Australian Cash & Fixed Interest — Review
Short-term rates are once again unchanged, and the 90-day bank bill yield remains just above zero (currently 0.02%). Bond yields have risen significantly: The Reserve Bank of Australia, or RBA, had been trying to hold the three-year Commonwealth bond yield at 0.1% but has had to give way, and the yield has risen to just above 1% now from 0.15% at the end of August. The 10-year yield has risen by a similar amount over the same period, to 1.8% from 1.1%. The Australian dollar has been volatile in overall value – weak in September, strong in October, weaker again more recently – and has shown little net trend over the past three months. For the year to date, it is down 5.4% in overall value.
Australian & International Property — Review
The A-REITs have continued to perform well. The S&P / ASX200 A-REITs Index has made a capital gain of 14.8% and its total return including dividends of 17.8% has narrowly outperformed the 16.9% total return from the S&P / ASX 200.
Overseas REITs have also been strong. For the year to date, the FTSE EPRA/NAREIT Global Index in U.S. dollars has produced a 16.7% capital gain and has returned 20.1% including dividends, slightly behind the 21.8% total return from the MSCI World Index.

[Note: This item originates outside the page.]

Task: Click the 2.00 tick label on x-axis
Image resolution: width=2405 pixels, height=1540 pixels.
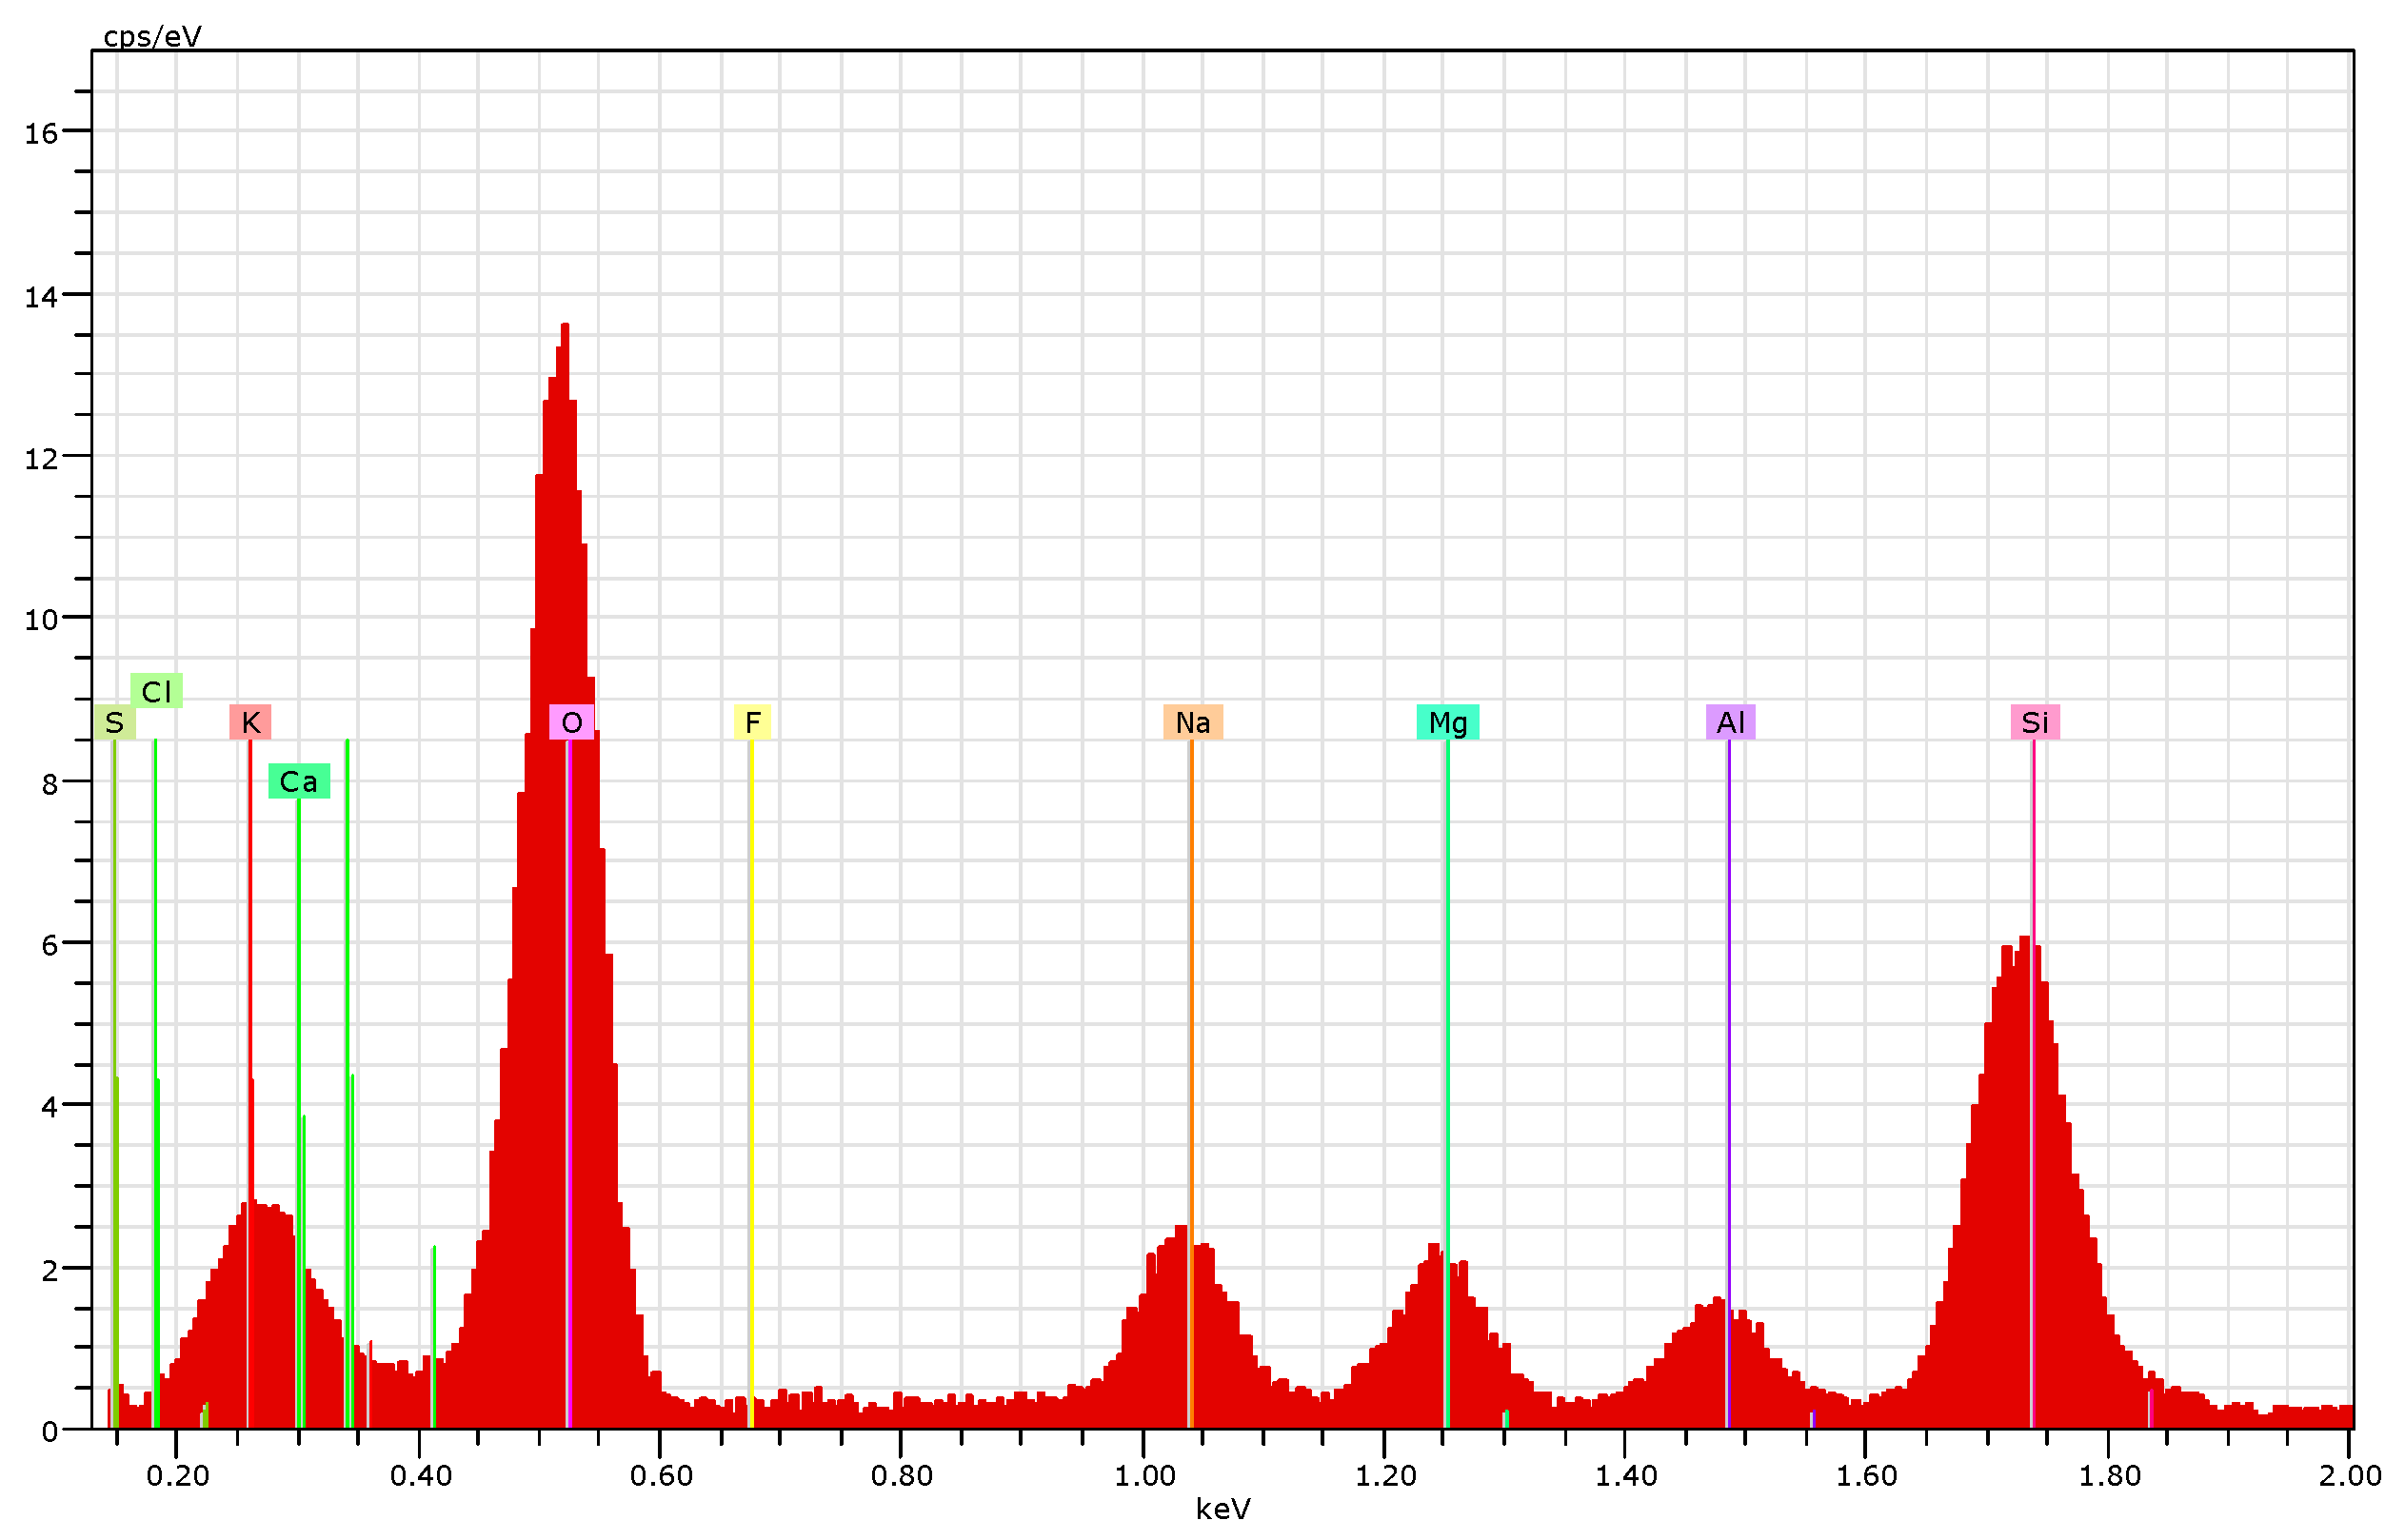Action: coord(2350,1476)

The outcome continues to be heavily dependent on the U.S. market, which returned 34.9%: ex the U.S., the index was up by only 6.6%. The U.K. market also contributed, with a 20.8% return, but the Asia-Pacific region (1.7%) and the eurozone (0.6%) made little progress, while (as with the wider global share market) emerging markets were weak, with a loss of 7.5%.
Australasian Equities — Review
Australian shares have performed in tune with the globally equity-friendly environment of 2021, and the S&P / ASX200 Index has made a capital gain of 13.0% and has returned 16.9% including dividends. The biggest contributors have been sectors bouncing back from COVID-19 setbacks: The banks have taken a much smaller hit than at first feared, and the financials ex the A-REITs are up by 25.3%, while the return of previously pent-up household demand has been good for the consumer discretionary sector, which is up by 23.9%. The miners, however, have lost ground: Although commodity prices are still generally high by historical standards, the recent weakness of the iron-ore price has contributed to a year-to-date 3.7% capital loss.
International Fixed Interest — Review
This year’s global spike in inflation rates has proved to be a very uncongenial environment for bond yields, which have risen both as investors have looked for greater returns to compensate for higher inflation and as they have started to anticipate tighter monetary policy ahead. In the U.S., for example, the 10-year Treasury yield, at 1.58%, is up by almost 0.7% for the year, and there has been a similar increase in the U.K.; in the eurozone, the 10-year German government yield is up by 0.3%, though it is still in negative yield territory at negative 0.26%. The resultant capital losses mean that, for the year to date, the Bloomberg Global Aggregate Index in U.S. dollars is down by 4.4%, with government bonds losing 6.1% and corporate bonds 2.7%.
International Equities — Review
World shares have continued their recovery from September’s sell-off, and for the year to date, the MSCI World Index of developed markets in U.S. dollars is up by 19.8%. The American market has been strongest – the S&P 500 is up by 24.7% and the Nasdaq by 23.1% – but most other major markets have done well, with the FTSE Eurofirst 300 Index up 22.6% (in euros) and the U.K.’s FTSE 100 up 13.7% (in sterling). Japan remains the laggard: The Nikkei is up 7.9% in yen, but the yen’s weakness means Japanese shares are down 2.2% in U.S. dollars.
Emerging markets have struggled all year, and the MSCI Emerging Markets Index for the year to date is marginally lower (negative 0.4%) in U.S. dollars. Among the key BRIC (Brazil, Russia, India, China) markets the biggest influence on the weak overall asset-class outcome has been the Brazilian market, where the MSCI Brazil Index is down by 17.8%, but investors in Russia (MSCI Russia up 35.9%) and India (MSCI India up 28.5%) have done very well. China’s performance has been somewhere in the middle of these extremes of weak and strong performance, but exactly where continues to depend on which index you prefer to follow: The Shanghai Composite, for example, is up by 4.3% in U.S. dollars, whereas the MSCI China is down by 11.4%
Source: Morningstar Australasia Pty Ltd
Performance periods unless otherwise stated generally refer to periods ended November, 12 2021.